• ACTIVITY: Tally the lines in the listing below that include "computer". Answer with the count and nothing more.

• SOURCE DATA:
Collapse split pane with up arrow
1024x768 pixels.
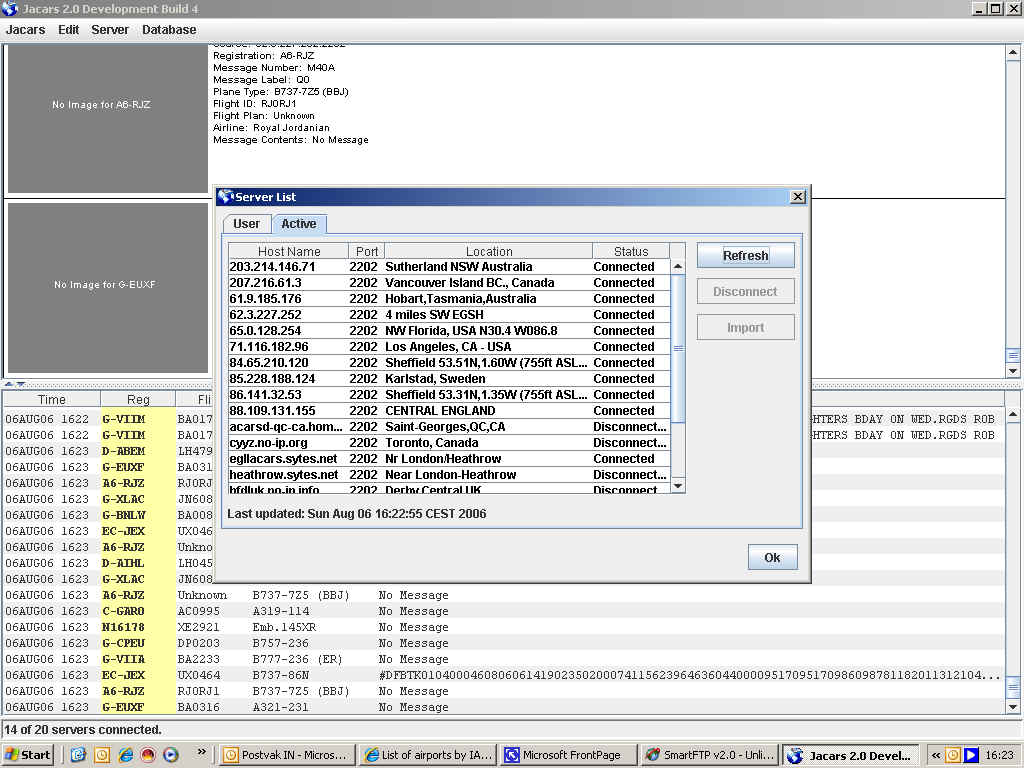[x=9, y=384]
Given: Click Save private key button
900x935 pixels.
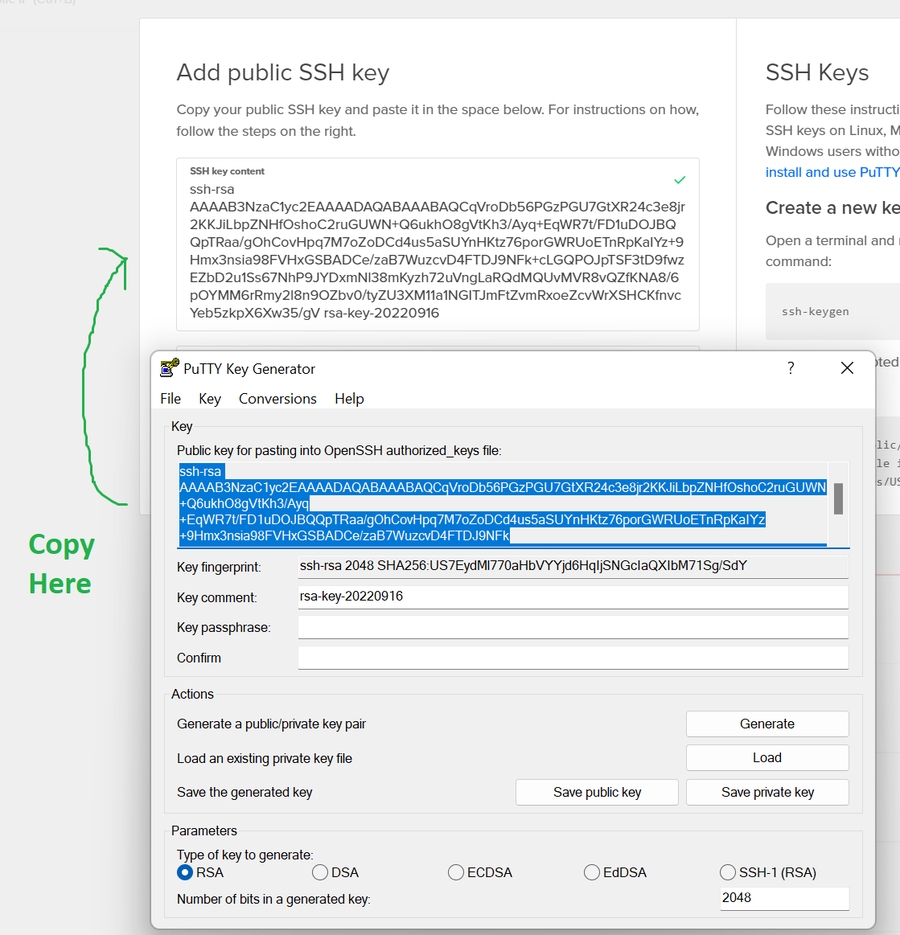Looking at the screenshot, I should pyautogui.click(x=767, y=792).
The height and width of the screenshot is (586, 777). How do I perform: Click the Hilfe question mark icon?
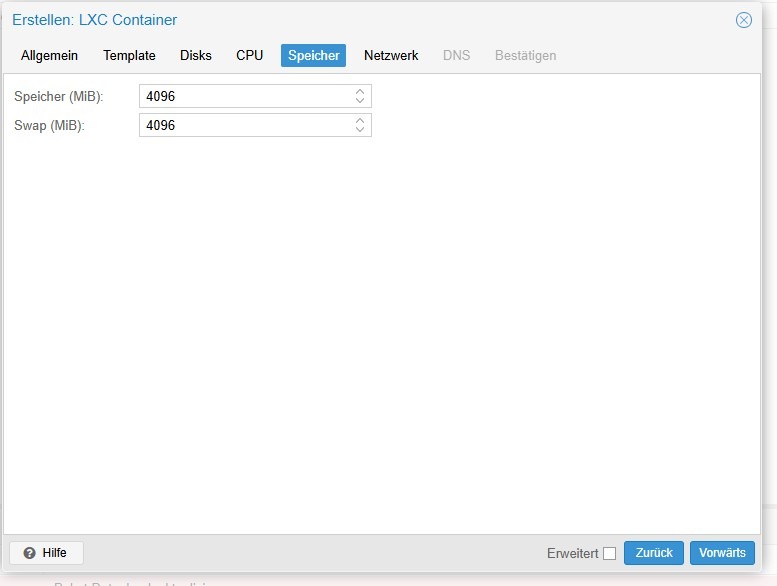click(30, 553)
...
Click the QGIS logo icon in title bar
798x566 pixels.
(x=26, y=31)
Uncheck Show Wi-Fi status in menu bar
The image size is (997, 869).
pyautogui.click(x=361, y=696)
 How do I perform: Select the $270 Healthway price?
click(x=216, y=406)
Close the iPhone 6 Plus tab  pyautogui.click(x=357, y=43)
==
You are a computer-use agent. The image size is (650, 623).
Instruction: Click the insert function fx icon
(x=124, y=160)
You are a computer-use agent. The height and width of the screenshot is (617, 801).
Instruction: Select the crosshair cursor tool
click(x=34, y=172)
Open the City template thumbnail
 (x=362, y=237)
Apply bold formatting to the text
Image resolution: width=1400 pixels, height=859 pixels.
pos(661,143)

• EXERCISE ANSWER: 2